Владеет ли Надежда Яковлевна ухищрениями матерщины, которой объясняется в любви, не знаю; в печати ни у нас, ни на Западе мат пока еще не принят, так что во "Второй книге" она лишена возможности блеснуть. Как бы там ни было, мне мат гнусен до тошноты, но еще много гнуснее те высокие мотивы, которыми обосновывает Надежда Яковлевна свою любовь. "Я люблю мат, в нем проявление жизни", — возглашает она (329) [300]. (Какой жизни? Кулаком в зубы — это ведь тоже проявление жизни.) Надежда Яковлевна обосновывает свое пристрастие двояко: патриотически — раз и либерально два.
"Под российский мат и умирать-то приятнее" (91) [85]. Это патриотизм. Далее следует либеральность: жертвы сталинских застенков умирали с матом на губах (332) [302]. Вот почему Надежда Яковлевна особенно ценит мат. Не просто так, не из любви к искусству для искусства, а из сочувствия к несчастным жертвам.
Можно подумать, будто палачи изъяснялись на языке цветов.
Не на языке цветов изъясняется и сама Надежда Яковлевна.
Она сильно напоминает ту злую мачехину дочку, которую справедливая фея наградила отвратительным даром: стоит ей только открыть рот — оттуда выскочит жаба…

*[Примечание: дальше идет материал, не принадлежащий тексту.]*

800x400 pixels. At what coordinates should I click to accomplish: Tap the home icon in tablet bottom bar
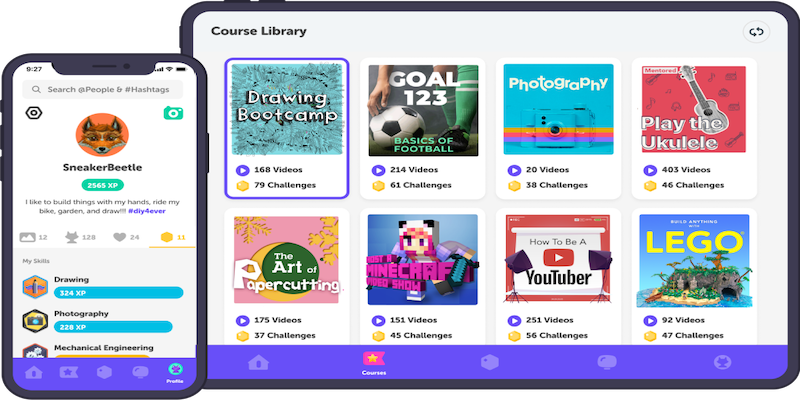click(258, 363)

"Дурень Булгаков" (136) [126]; "Бердяев поленился подумать" (321) [292]; "если бы Элиот удосужился подумать" (559) [506]; брехня Чуковского (102) [96]; Волошин совершил "самый обыкновенный донос" (99) [93]; "Цветаева выдумала" (521) [472]; Пастернак "даже не подозревал, что существует равенство" (260) [238–239]; "В начале двадцатых годов союз с Нарбутом, из рук которого одесские писатели ели хлеб… мог показаться Бабелю выгодным…" (65) [62]; "Идиотка Ольшевская" (117) [109]; "жулики вроде Харджиева" (541) [490]; "настоящие красавицы успели удрать, и я видела только ошмётки" (162) [151]; и, наконец, как зуботычина из зуботычин, похвала драматургу Александру Гладкову:
"Гладков в своих страничках о Пастернаке не врет и не хвастается, когда рассказывает о неслыханном внимании к нему Пастернака" (387) [352].
А почему, собственно, следует заранее предполагать, что Гладков врет и хвастается? Вовсе не все мемуаристы хвастаются и врут. Но ничего не поделаешь: стоит Надежде Яковлевне открыть рот, — оттуда жаба.
Жаба — животное скользкое, и похвала Гладкову есть на самом деле низменное толкование драматургических опытов Пастернака. Борис Леонидович собирался написать пьесу и поэтому, сообщает Надежда Яковлевна, "присматривался к драматургам, которым повезло" (387) [352]. Не к жизни присматривался, не к истории, не к великой драматургии, наконец, Шекспира, Гете, Пушкина, Мольера или Чехова, — а к литератору, "которому повезло".